Rewrite the records below as a numbered list with one entry per line, leaving out blank lines. Omit the pictures.
- - - - -
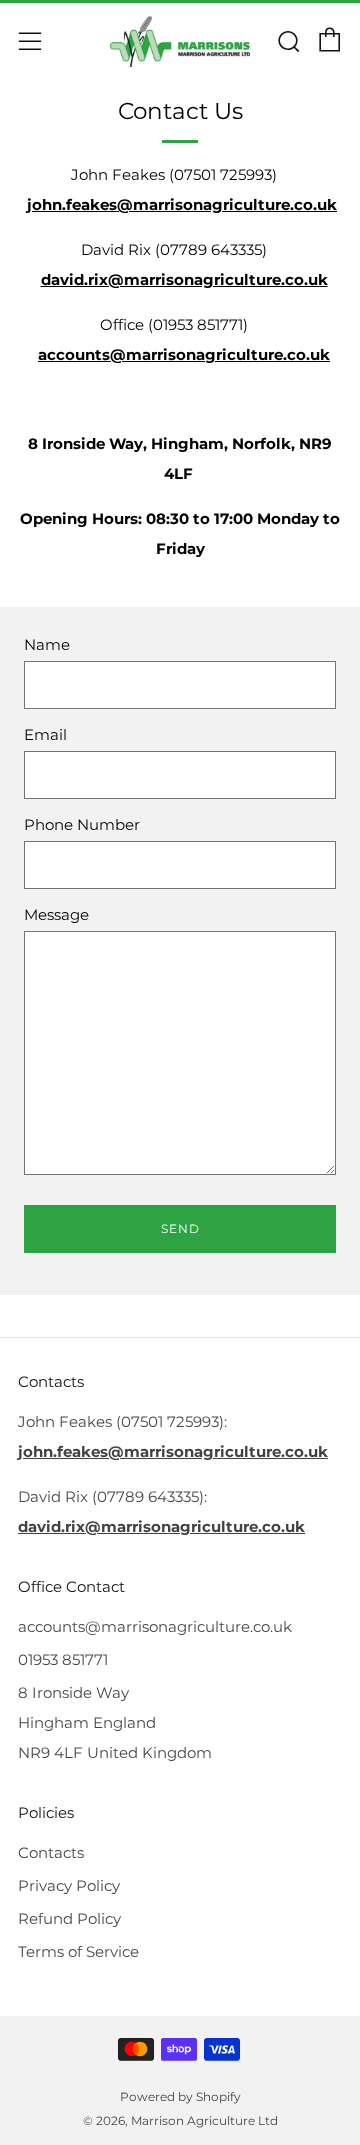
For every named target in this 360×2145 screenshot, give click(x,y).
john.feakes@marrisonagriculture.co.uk (182, 205)
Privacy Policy (69, 1886)
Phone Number (82, 825)
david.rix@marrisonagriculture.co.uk (184, 280)
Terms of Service (78, 1952)
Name (47, 645)
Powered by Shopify (180, 2097)
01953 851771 (63, 1660)
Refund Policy (69, 1919)
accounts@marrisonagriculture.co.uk (184, 355)
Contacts (51, 1853)
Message (56, 915)
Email (45, 735)
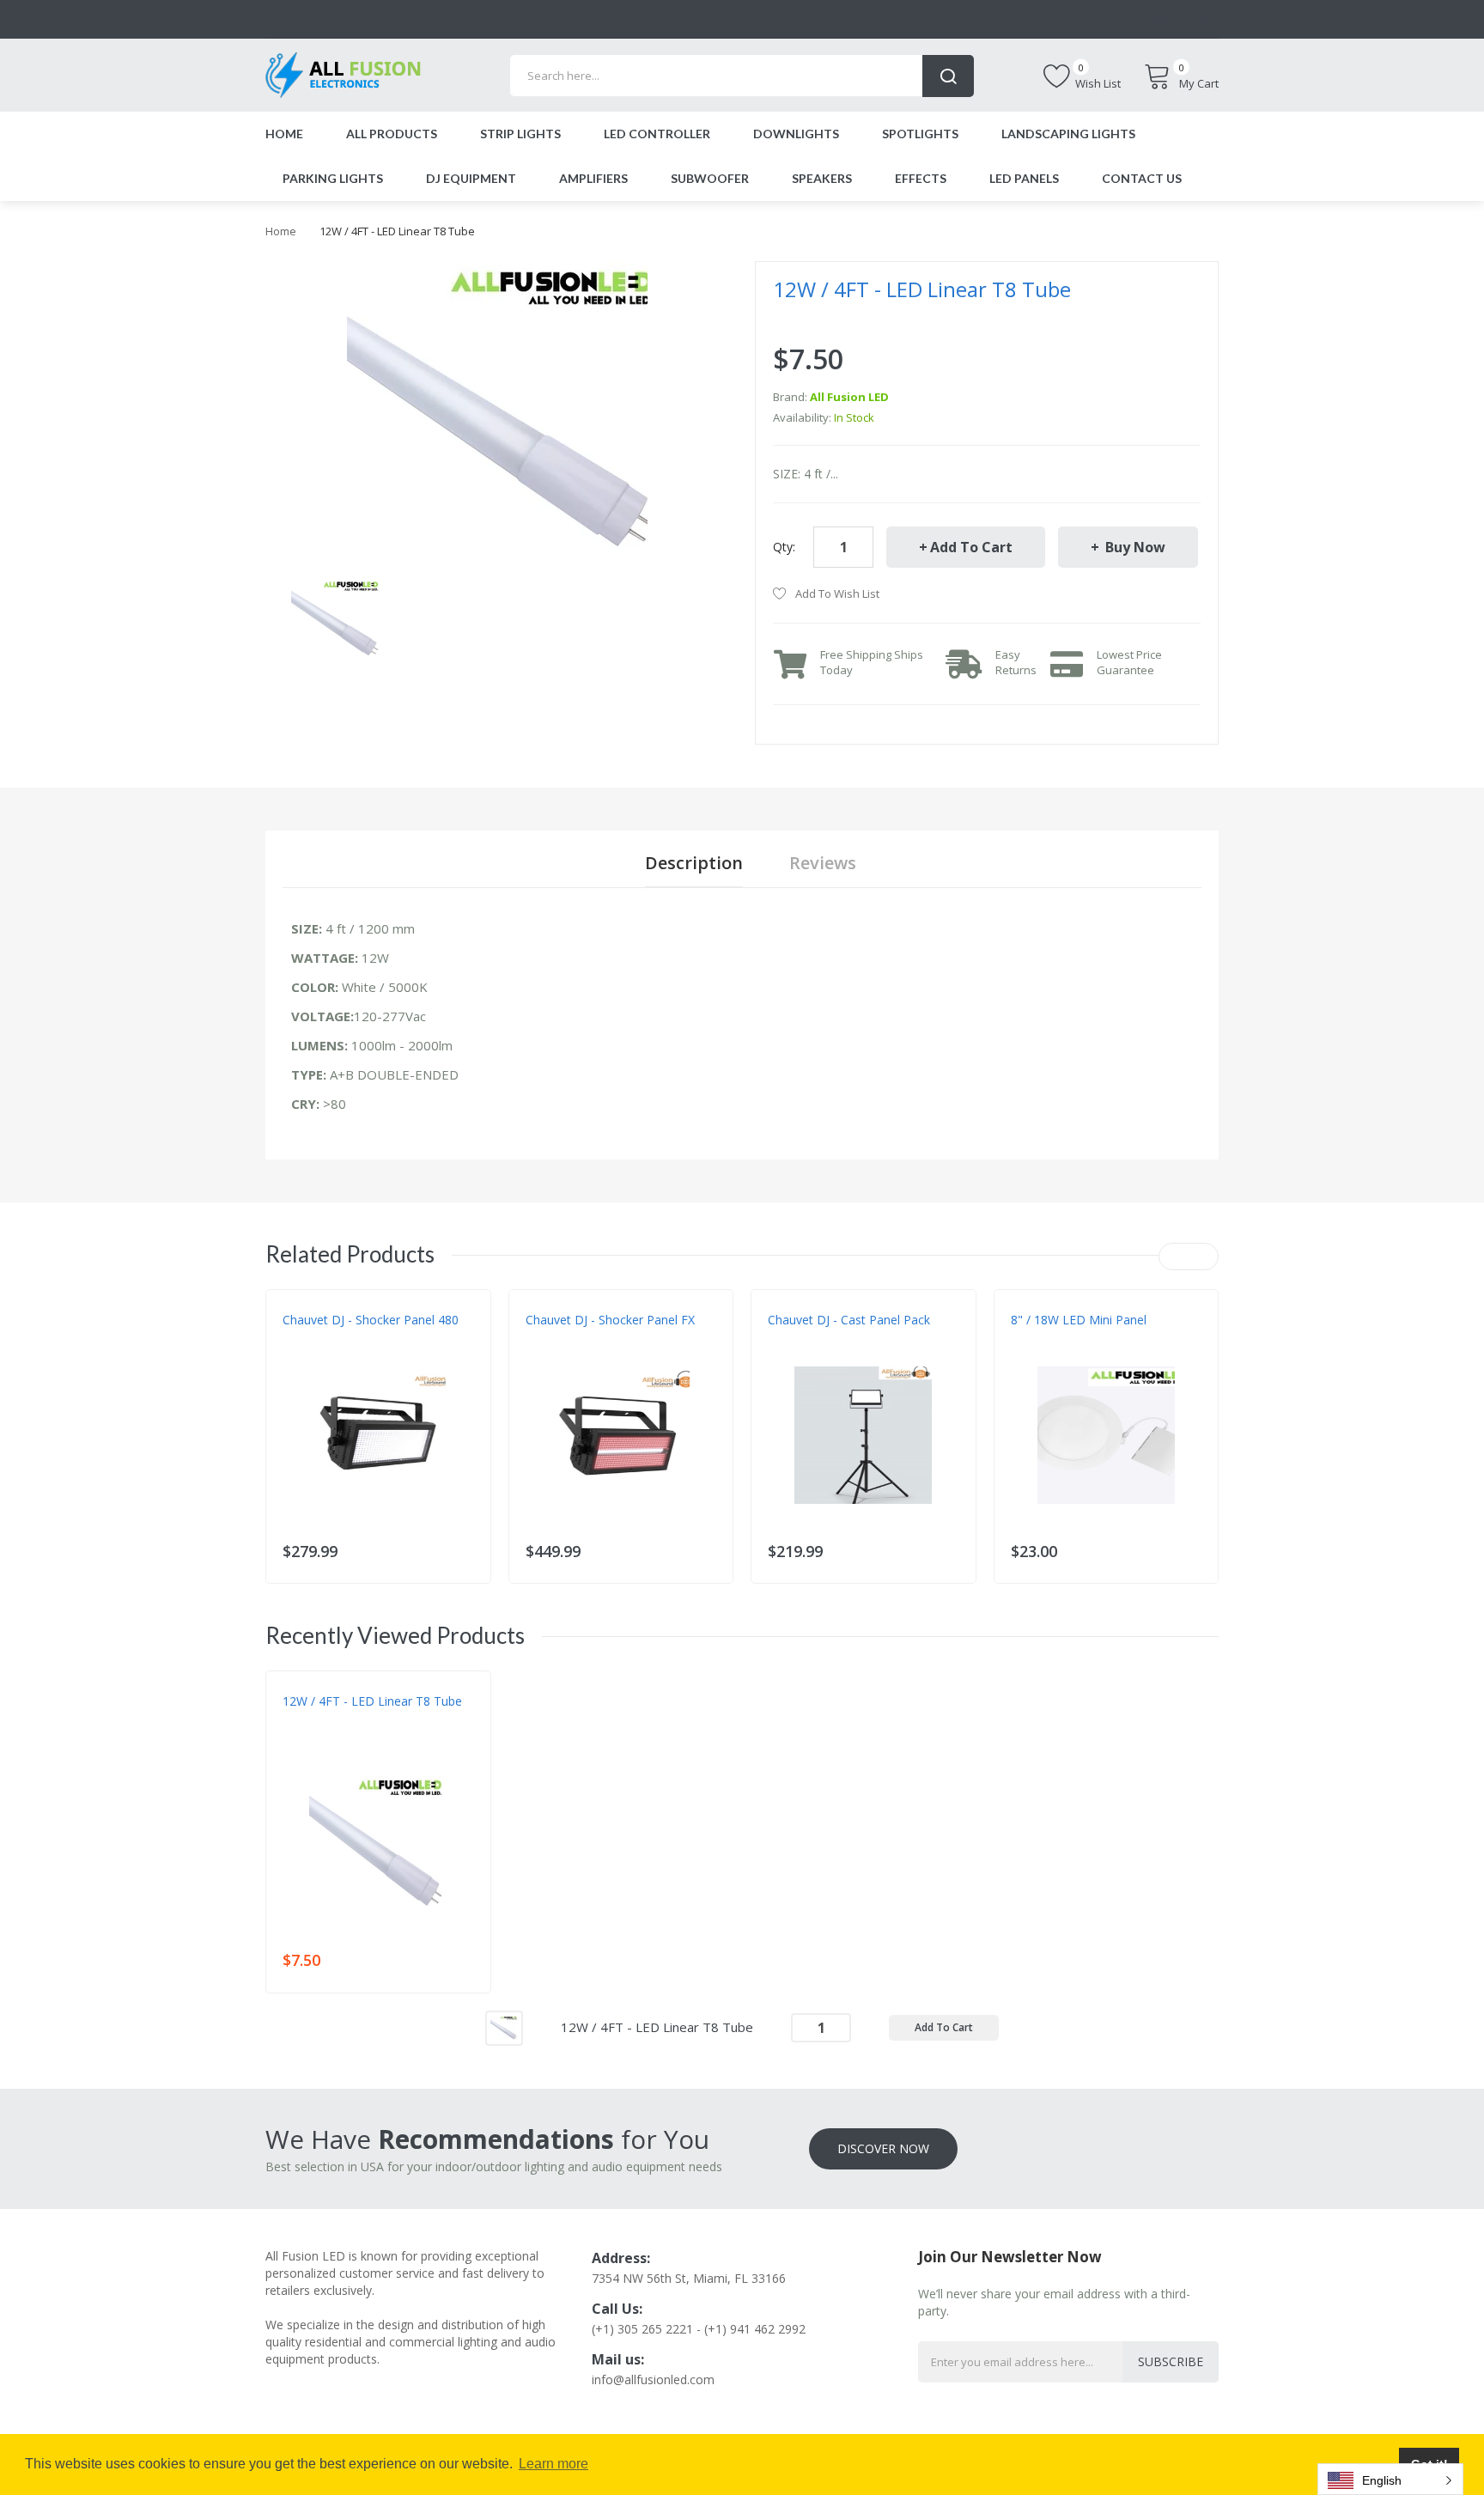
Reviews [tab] (822, 862)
- - - - -
▸ **COMPLETED EXERCISE**:
1. For every named target in this 360×2145 screenshot, give click(x,y).
2. john.feakes@marrisonagriculture.co.uk (182, 205)
3. Privacy Policy (69, 1886)
4. Phone Number (82, 825)
5. david.rix@marrisonagriculture.co.uk (184, 280)
6. Terms of Service (78, 1952)
7. Name (47, 645)
8. Powered by Shopify (180, 2097)
9. 01953 851771 (63, 1660)
10. Refund Policy (69, 1919)
11. accounts@marrisonagriculture.co.uk (184, 355)
12. Contacts (51, 1853)
13. Message (56, 915)
14. Email (45, 735)
15. Reviews [tab] (822, 862)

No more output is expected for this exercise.